▶ Stored records:
========================

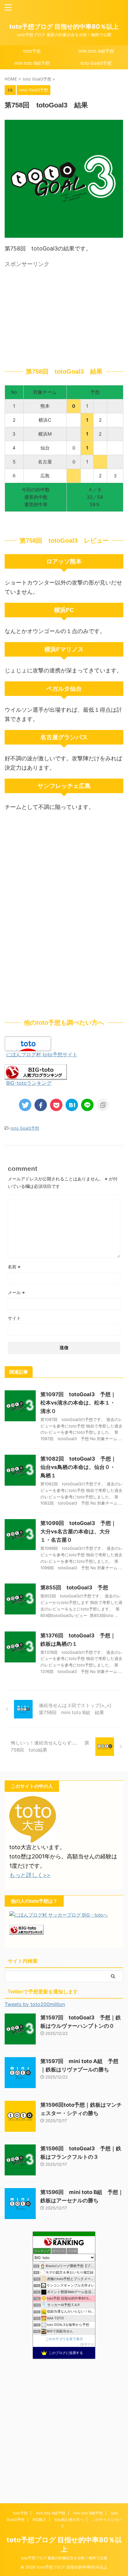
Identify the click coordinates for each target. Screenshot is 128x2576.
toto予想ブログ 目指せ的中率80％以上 (64, 26)
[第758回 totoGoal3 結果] (72, 1105)
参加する (87, 2344)
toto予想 (32, 51)
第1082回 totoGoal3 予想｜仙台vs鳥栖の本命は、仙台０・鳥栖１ (78, 1467)
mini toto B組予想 (32, 63)
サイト (14, 1318)
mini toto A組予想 (96, 51)
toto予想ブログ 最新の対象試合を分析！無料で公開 (64, 2558)
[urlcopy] (103, 1105)
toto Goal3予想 (96, 63)
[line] (87, 1105)
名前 (14, 1266)
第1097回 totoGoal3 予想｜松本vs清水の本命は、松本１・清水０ (78, 1402)
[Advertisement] (64, 313)
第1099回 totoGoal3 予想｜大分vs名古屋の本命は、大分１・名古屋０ (78, 1531)
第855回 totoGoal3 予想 (74, 1587)
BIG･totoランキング (29, 1083)
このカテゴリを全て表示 (64, 2339)
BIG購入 (39, 2519)
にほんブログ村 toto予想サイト (41, 1054)
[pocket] (56, 1105)
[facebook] (40, 1105)
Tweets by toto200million (35, 2004)
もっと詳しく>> (29, 1875)
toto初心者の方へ (69, 2519)
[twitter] (25, 1105)
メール (16, 1292)
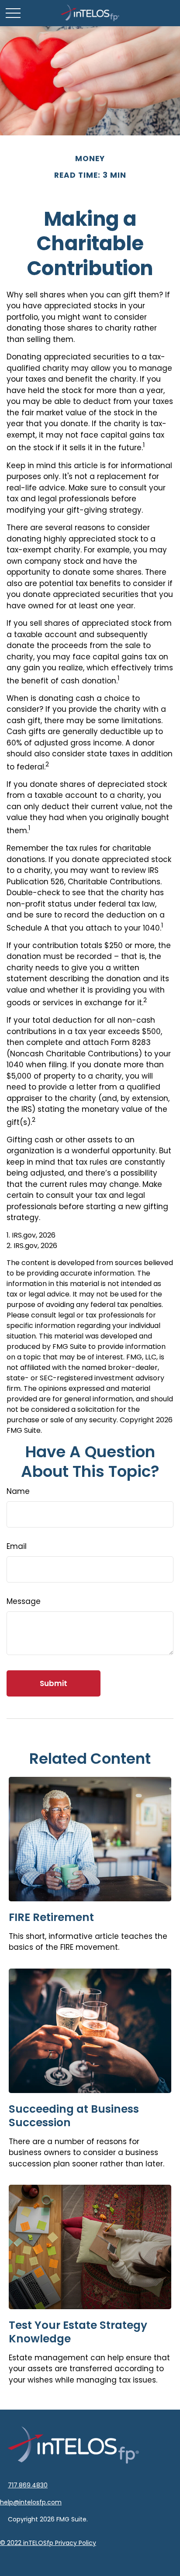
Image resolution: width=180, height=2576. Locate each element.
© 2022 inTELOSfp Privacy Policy (48, 2542)
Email (17, 1546)
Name (18, 1491)
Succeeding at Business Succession (74, 2115)
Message (24, 1601)
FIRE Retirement (51, 1917)
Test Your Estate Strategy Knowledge (78, 2331)
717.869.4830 (28, 2485)
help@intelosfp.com (31, 2502)
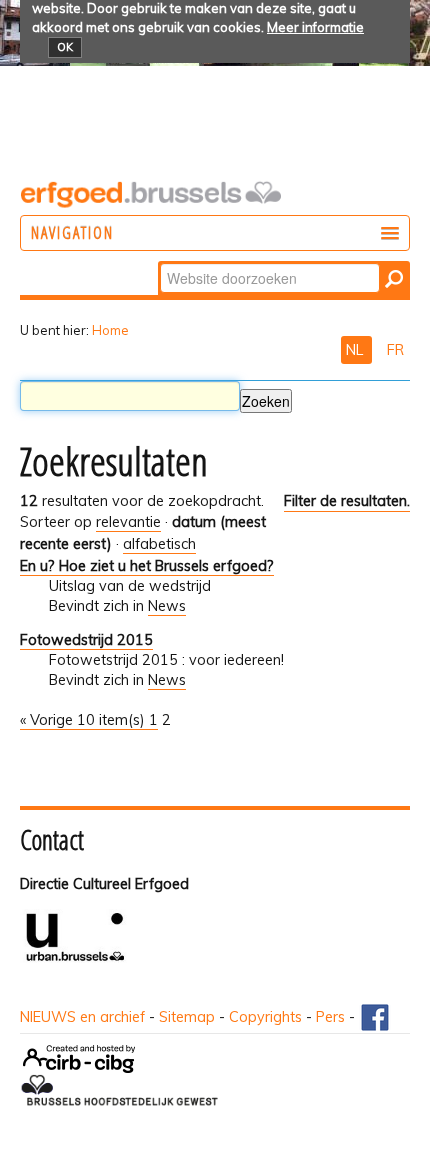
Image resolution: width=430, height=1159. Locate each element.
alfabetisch (159, 544)
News (167, 606)
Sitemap (187, 1017)
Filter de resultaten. (347, 501)
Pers (330, 1017)
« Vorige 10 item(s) (84, 720)
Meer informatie (315, 27)
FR (395, 350)
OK (65, 47)
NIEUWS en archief (82, 1017)
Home (110, 330)
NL (356, 350)
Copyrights (265, 1017)
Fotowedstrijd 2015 (86, 640)
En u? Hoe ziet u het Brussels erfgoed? (147, 566)
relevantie (128, 522)
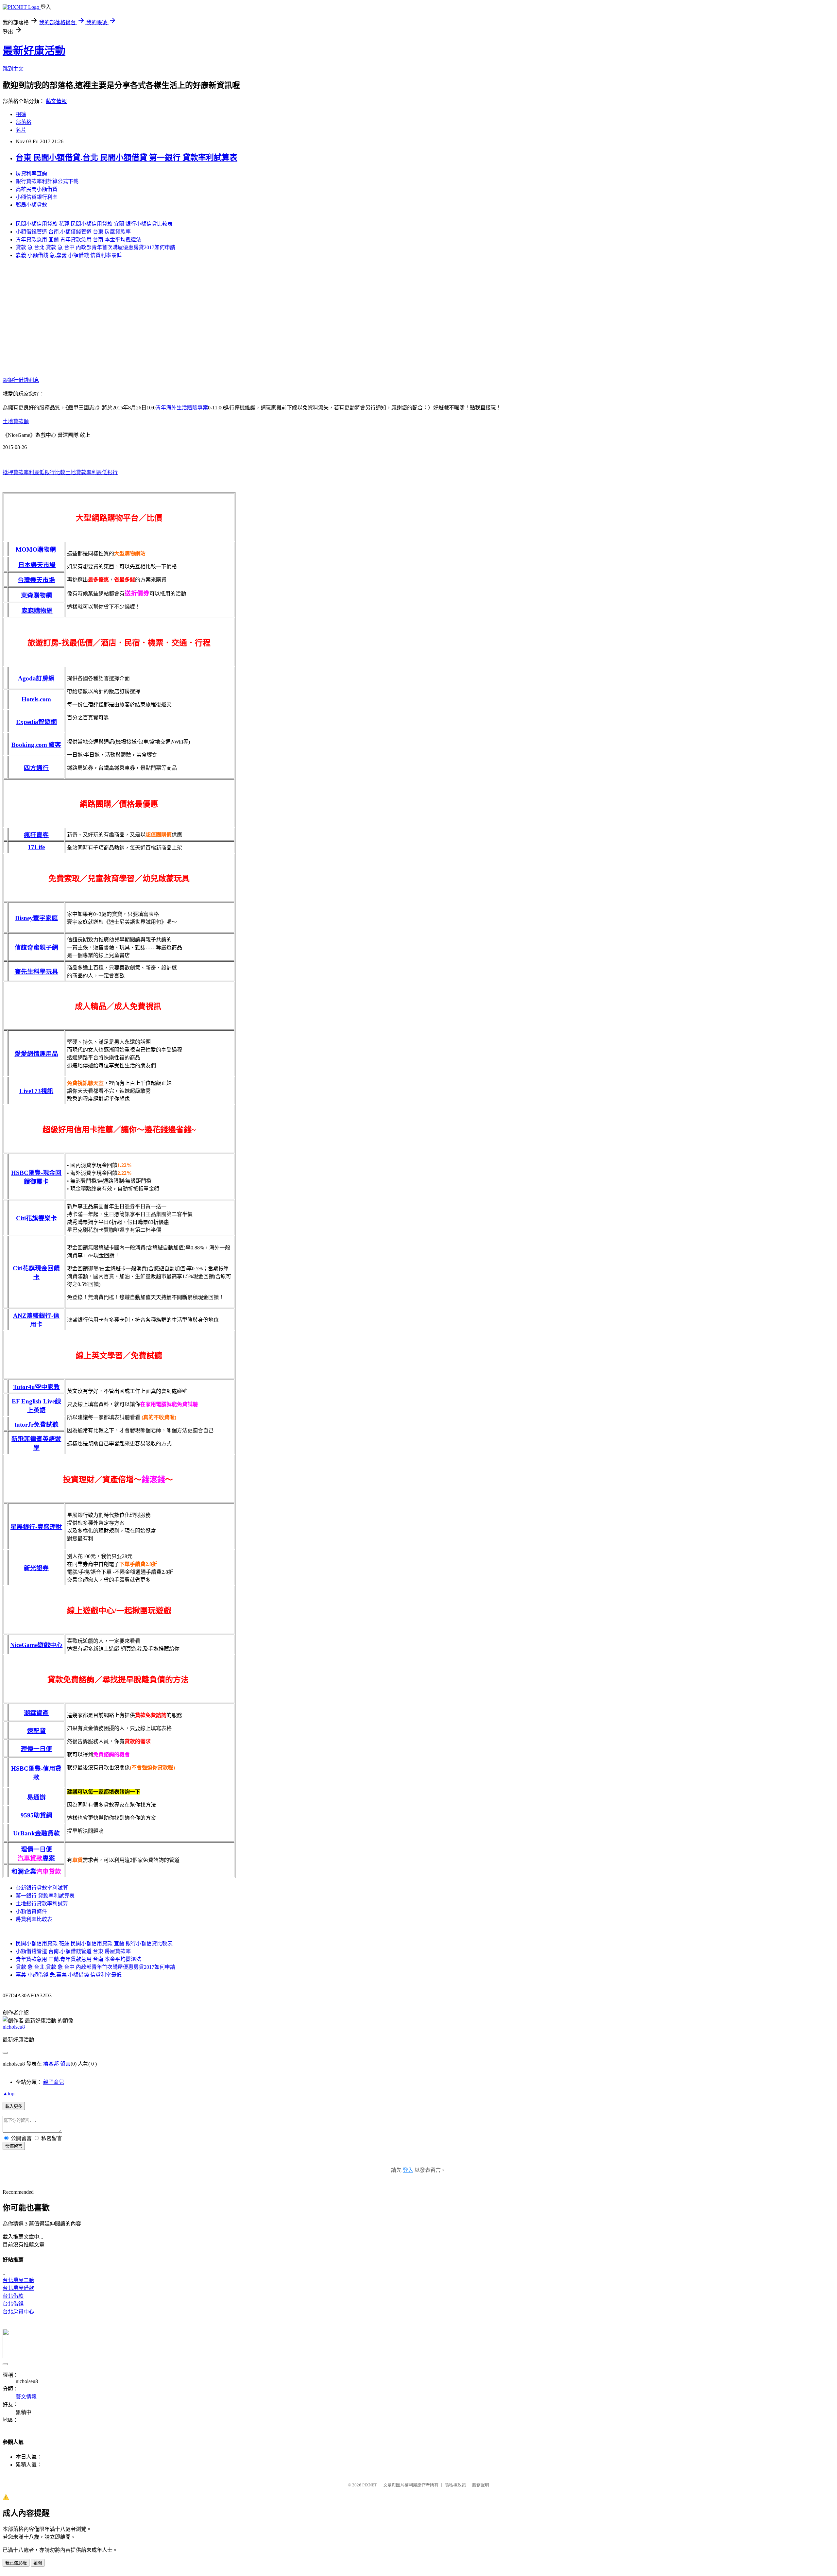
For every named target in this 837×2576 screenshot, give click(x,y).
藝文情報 (56, 101)
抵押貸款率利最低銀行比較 (34, 472)
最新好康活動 (34, 51)
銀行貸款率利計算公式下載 (47, 181)
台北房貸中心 (18, 2311)
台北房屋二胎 (18, 2280)
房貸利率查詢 (31, 173)
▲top (8, 2093)
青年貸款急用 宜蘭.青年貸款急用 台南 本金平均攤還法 (78, 239)
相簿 (21, 114)
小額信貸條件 (31, 1911)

========================

▶ Exercise objective: From the first line of the records through the line with "Image resolution: width=180, height=2576.", reproduce each line exactly and leave the pictures out.

▶ Written response:
Identify the click coordinates for each target. Screenshot is 128x2576.
toto予想ブログ 目指せ的中率80％以上 (64, 26)
[第758回 totoGoal3 結果] (72, 1105)
参加する (87, 2344)
toto予想 (32, 51)
第1082回 totoGoal3 予想｜仙台vs鳥栖の本命は、仙台０・鳥栖１ (78, 1467)
mini toto B組予想 (32, 63)
サイト (14, 1318)
mini toto A組予想 (96, 51)
toto予想ブログ 最新の対象試合を分析！無料で公開 (64, 2558)
[urlcopy] (103, 1105)
toto Goal3予想 (96, 63)
[line] (87, 1105)
名前 (14, 1266)
第1097回 totoGoal3 予想｜松本vs清水の本命は、松本１・清水０ (78, 1402)
[Advertisement] (64, 313)
第1099回 totoGoal3 予想｜大分vs名古屋の本命は、大分１・名古屋０ (78, 1531)
第855回 totoGoal3 予想 (74, 1587)
BIG･totoランキング (29, 1083)
このカテゴリを全て表示 (64, 2339)
BIG購入 (39, 2519)
にほんブログ村 toto予想サイト (41, 1054)
[pocket] (56, 1105)
[facebook] (40, 1105)
Tweets by toto200million (35, 2004)
もっと詳しく>> (29, 1875)
toto初心者の方へ (69, 2519)
[twitter] (25, 1105)
メール (16, 1292)
Image resolution: width=180, height=2576. Locate each element.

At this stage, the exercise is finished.